+++ Given data
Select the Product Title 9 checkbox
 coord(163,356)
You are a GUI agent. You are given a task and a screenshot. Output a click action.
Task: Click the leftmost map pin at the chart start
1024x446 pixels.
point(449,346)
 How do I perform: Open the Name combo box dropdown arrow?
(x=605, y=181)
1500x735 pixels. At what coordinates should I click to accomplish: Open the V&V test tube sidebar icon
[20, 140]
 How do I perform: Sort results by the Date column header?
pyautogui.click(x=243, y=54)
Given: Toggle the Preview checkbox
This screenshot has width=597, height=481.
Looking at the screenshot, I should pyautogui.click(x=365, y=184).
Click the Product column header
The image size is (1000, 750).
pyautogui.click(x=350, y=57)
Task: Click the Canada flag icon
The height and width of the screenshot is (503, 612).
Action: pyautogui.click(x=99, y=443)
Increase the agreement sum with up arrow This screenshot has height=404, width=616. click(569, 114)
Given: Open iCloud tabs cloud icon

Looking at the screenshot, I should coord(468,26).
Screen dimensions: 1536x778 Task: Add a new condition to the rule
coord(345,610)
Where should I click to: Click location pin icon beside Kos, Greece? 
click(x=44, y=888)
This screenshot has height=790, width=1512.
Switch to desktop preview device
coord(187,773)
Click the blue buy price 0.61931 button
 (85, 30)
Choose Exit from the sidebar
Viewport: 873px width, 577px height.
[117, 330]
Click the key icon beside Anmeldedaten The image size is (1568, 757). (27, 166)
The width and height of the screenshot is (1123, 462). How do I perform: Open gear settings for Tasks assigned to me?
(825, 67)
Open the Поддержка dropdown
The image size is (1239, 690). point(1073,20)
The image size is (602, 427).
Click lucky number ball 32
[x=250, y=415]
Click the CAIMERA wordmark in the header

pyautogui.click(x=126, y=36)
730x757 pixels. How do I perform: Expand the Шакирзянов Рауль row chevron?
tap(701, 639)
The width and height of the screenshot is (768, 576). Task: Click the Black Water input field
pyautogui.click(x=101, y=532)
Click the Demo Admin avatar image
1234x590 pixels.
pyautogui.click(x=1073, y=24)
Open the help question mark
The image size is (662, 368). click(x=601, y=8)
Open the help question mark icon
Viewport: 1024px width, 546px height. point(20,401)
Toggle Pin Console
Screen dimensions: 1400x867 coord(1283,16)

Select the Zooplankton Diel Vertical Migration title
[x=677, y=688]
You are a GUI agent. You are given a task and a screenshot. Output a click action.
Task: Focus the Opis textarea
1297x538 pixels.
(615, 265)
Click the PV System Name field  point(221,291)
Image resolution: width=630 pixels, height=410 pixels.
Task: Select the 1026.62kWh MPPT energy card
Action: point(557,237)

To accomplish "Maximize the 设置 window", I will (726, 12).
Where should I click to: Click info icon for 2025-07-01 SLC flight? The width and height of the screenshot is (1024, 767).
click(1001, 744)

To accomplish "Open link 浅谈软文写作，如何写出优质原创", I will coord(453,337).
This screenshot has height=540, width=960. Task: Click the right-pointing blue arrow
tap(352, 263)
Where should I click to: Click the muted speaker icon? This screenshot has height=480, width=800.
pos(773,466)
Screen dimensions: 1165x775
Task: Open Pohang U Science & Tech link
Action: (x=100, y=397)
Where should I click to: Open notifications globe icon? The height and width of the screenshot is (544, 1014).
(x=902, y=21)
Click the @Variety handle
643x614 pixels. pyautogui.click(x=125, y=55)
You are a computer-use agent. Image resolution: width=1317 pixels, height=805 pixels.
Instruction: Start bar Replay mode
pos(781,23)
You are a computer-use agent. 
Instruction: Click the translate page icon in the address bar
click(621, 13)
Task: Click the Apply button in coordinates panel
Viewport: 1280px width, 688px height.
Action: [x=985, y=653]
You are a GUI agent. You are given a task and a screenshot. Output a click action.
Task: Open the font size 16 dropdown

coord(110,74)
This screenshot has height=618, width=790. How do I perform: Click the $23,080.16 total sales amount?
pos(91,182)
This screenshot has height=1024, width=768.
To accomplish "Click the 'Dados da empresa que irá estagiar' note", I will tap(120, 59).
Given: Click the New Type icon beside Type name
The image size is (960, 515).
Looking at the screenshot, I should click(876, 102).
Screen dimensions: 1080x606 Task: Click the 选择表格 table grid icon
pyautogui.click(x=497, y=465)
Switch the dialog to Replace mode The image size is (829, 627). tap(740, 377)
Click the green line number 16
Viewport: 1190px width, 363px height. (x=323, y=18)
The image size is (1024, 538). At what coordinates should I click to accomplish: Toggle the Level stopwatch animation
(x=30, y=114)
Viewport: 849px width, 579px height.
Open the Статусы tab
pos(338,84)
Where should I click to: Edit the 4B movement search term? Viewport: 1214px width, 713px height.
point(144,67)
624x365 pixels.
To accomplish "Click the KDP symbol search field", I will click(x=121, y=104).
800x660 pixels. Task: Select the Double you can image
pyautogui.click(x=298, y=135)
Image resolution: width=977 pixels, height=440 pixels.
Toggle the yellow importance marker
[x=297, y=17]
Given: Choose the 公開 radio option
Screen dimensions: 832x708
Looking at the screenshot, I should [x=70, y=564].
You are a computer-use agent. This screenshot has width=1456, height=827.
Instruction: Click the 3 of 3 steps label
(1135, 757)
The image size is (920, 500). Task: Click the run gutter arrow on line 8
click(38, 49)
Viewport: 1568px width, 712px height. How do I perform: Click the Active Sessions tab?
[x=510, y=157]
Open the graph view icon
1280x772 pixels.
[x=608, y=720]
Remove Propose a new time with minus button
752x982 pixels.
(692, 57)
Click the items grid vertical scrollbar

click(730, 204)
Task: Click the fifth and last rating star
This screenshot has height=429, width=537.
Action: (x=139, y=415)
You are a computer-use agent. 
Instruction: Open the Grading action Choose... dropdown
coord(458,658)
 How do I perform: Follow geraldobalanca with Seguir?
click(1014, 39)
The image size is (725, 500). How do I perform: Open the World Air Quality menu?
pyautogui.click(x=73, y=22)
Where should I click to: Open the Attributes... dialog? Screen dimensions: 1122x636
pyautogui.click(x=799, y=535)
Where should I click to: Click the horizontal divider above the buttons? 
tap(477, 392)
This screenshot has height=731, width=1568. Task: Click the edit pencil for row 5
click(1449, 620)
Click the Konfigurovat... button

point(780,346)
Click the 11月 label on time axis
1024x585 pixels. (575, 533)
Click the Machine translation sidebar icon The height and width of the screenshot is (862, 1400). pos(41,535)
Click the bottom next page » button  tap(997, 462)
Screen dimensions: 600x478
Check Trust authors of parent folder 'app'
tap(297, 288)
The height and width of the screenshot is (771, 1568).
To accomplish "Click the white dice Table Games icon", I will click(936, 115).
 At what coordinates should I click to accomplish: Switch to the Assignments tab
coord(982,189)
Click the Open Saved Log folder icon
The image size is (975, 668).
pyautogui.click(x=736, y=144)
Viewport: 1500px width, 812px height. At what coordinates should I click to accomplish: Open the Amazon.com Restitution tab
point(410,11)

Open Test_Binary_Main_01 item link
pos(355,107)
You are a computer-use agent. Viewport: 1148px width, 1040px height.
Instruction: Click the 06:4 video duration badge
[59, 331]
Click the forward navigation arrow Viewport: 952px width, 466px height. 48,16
++++++
## Exercise details:
Could you copy the listing above word for word?

## Solved problem:
Select the Product Title 9 checkbox
 coord(163,356)
You are a GUI agent. You are given a task and a screenshot. Output a click action.
Task: Click the leftmost map pin at the chart start
1024x446 pixels.
point(449,346)
 How do I perform: Open the Name combo box dropdown arrow?
(x=605, y=181)
1500x735 pixels. At what coordinates should I click to accomplish: Open the V&V test tube sidebar icon
[20, 140]
 How do I perform: Sort results by the Date column header?
pyautogui.click(x=243, y=54)
Given: Toggle the Preview checkbox
This screenshot has width=597, height=481.
Looking at the screenshot, I should pyautogui.click(x=365, y=184).
Click the Product column header
The image size is (1000, 750).
pyautogui.click(x=350, y=57)
Task: Click the Canada flag icon
The height and width of the screenshot is (503, 612).
Action: pyautogui.click(x=99, y=443)
Increase the agreement sum with up arrow This screenshot has height=404, width=616. click(569, 114)
Given: Open iCloud tabs cloud icon

Looking at the screenshot, I should coord(468,26).
Screen dimensions: 1536x778 Task: Add a new condition to the rule
coord(345,610)
Where should I click to: Click location pin icon beside Kos, Greece? 
click(x=44, y=888)
This screenshot has height=790, width=1512.
Switch to desktop preview device
coord(187,773)
Click the blue buy price 0.61931 button
 (85, 30)
Choose Exit from the sidebar
Viewport: 873px width, 577px height.
[117, 330]
Click the key icon beside Anmeldedaten The image size is (1568, 757). (27, 166)
The width and height of the screenshot is (1123, 462). How do I perform: Open gear settings for Tasks assigned to me?
(825, 67)
Open the Поддержка dropdown
The image size is (1239, 690). point(1073,20)
The image size is (602, 427).
Click lucky number ball 32
[x=250, y=415]
Click the CAIMERA wordmark in the header

pyautogui.click(x=126, y=36)
730x757 pixels. How do I perform: Expand the Шакирзянов Рауль row chevron?
tap(701, 639)
The width and height of the screenshot is (768, 576). Task: Click the Black Water input field
pyautogui.click(x=101, y=532)
Click the Demo Admin avatar image
1234x590 pixels.
pyautogui.click(x=1073, y=24)
Open the help question mark
The image size is (662, 368). click(x=601, y=8)
Open the help question mark icon
Viewport: 1024px width, 546px height. point(20,401)
Toggle Pin Console
Screen dimensions: 1400x867 coord(1283,16)

Select the Zooplankton Diel Vertical Migration title
[x=677, y=688]
You are a GUI agent. You are given a task and a screenshot. Output a click action.
Task: Focus the Opis textarea
1297x538 pixels.
(615, 265)
Click the PV System Name field  point(221,291)
Image resolution: width=630 pixels, height=410 pixels.
Task: Select the 1026.62kWh MPPT energy card
Action: point(557,237)

To accomplish "Maximize the 设置 window", I will (726, 12).
Where should I click to: Click info icon for 2025-07-01 SLC flight? The width and height of the screenshot is (1024, 767).
click(1001, 744)

To accomplish "Open link 浅谈软文写作，如何写出优质原创", I will coord(453,337).
This screenshot has height=540, width=960. Task: Click the right-pointing blue arrow
tap(352, 263)
Where should I click to: Click the muted speaker icon? This screenshot has height=480, width=800.
pos(773,466)
Screen dimensions: 1165x775
Task: Open Pohang U Science & Tech link
Action: (x=100, y=397)
Where should I click to: Open notifications globe icon? The height and width of the screenshot is (544, 1014).
(x=902, y=21)
Click the @Variety handle
643x614 pixels. pyautogui.click(x=125, y=55)
You are a computer-use agent. Image resolution: width=1317 pixels, height=805 pixels.
Instruction: Start bar Replay mode
pos(781,23)
You are a computer-use agent. 
Instruction: Click the translate page icon in the address bar
click(621, 13)
Task: Click the Apply button in coordinates panel
Viewport: 1280px width, 688px height.
Action: [x=985, y=653]
You are a GUI agent. You are given a task and a screenshot. Output a click action.
Task: Open the font size 16 dropdown

coord(110,74)
This screenshot has height=618, width=790. How do I perform: Click the $23,080.16 total sales amount?
pos(91,182)
This screenshot has height=1024, width=768.
To accomplish "Click the 'Dados da empresa que irá estagiar' note", I will tap(120, 59).
Given: Click the New Type icon beside Type name
The image size is (960, 515).
Looking at the screenshot, I should click(876, 102).
Screen dimensions: 1080x606 Task: Click the 选择表格 table grid icon
pyautogui.click(x=497, y=465)
Switch the dialog to Replace mode The image size is (829, 627). tap(740, 377)
Click the green line number 16
Viewport: 1190px width, 363px height. (x=323, y=18)
The image size is (1024, 538). At what coordinates should I click to accomplish: Toggle the Level stopwatch animation
(x=30, y=114)
Viewport: 849px width, 579px height.
Open the Статусы tab
pos(338,84)
Where should I click to: Edit the 4B movement search term? Viewport: 1214px width, 713px height.
point(144,67)
624x365 pixels.
To accomplish "Click the KDP symbol search field", I will click(x=121, y=104).
800x660 pixels. Task: Select the Double you can image
pyautogui.click(x=298, y=135)
Image resolution: width=977 pixels, height=440 pixels.
Toggle the yellow importance marker
[x=297, y=17]
Given: Choose the 公開 radio option
Screen dimensions: 832x708
Looking at the screenshot, I should [x=70, y=564].
You are a computer-use agent. This screenshot has width=1456, height=827.
Instruction: Click the 3 of 3 steps label
(1135, 757)
The image size is (920, 500). Task: Click the run gutter arrow on line 8
click(38, 49)
Viewport: 1568px width, 712px height. How do I perform: Click the Active Sessions tab?
[x=510, y=157]
Open the graph view icon
1280x772 pixels.
[x=608, y=720]
Remove Propose a new time with minus button
752x982 pixels.
(692, 57)
Click the items grid vertical scrollbar

click(730, 204)
Task: Click the fifth and last rating star
This screenshot has height=429, width=537.
Action: (x=139, y=415)
You are a computer-use agent. 
Instruction: Open the Grading action Choose... dropdown
coord(458,658)
 How do I perform: Follow geraldobalanca with Seguir?
click(1014, 39)
The image size is (725, 500). How do I perform: Open the World Air Quality menu?
pyautogui.click(x=73, y=22)
Where should I click to: Open the Attributes... dialog? Screen dimensions: 1122x636
pyautogui.click(x=799, y=535)
Where should I click to: Click the horizontal divider above the buttons? 
tap(477, 392)
This screenshot has height=731, width=1568. Task: Click the edit pencil for row 5
click(1449, 620)
Click the Konfigurovat... button

point(780,346)
Click the 11月 label on time axis
1024x585 pixels. (575, 533)
Click the Machine translation sidebar icon The height and width of the screenshot is (862, 1400). pos(41,535)
Click the bottom next page » button  tap(997, 462)
Screen dimensions: 600x478
Check Trust authors of parent folder 'app'
tap(297, 288)
The height and width of the screenshot is (771, 1568).
To accomplish "Click the white dice Table Games icon", I will click(936, 115).
 At what coordinates should I click to accomplish: Switch to the Assignments tab
coord(982,189)
Click the Open Saved Log folder icon
The image size is (975, 668).
pyautogui.click(x=736, y=144)
Viewport: 1500px width, 812px height. At what coordinates should I click to accomplish: Open the Amazon.com Restitution tab
point(410,11)

Open Test_Binary_Main_01 item link
pos(355,107)
You are a computer-use agent. Viewport: 1148px width, 1040px height.
Instruction: Click the 06:4 video duration badge
[59, 331]
Click the forward navigation arrow Viewport: 952px width, 466px height. 48,16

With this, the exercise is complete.